== THE PROBLEM ==
Pick out each line in the records below that contains the word "screenshot", and copy those lines.

== PROVIDED DATA ==
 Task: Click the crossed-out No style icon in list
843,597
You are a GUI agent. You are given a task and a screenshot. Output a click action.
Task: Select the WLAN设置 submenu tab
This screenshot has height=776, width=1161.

== TASK RESPONSE ==
You are a GUI agent. You are given a task and a screenshot. Output a click action.
This screenshot has height=776, width=1161.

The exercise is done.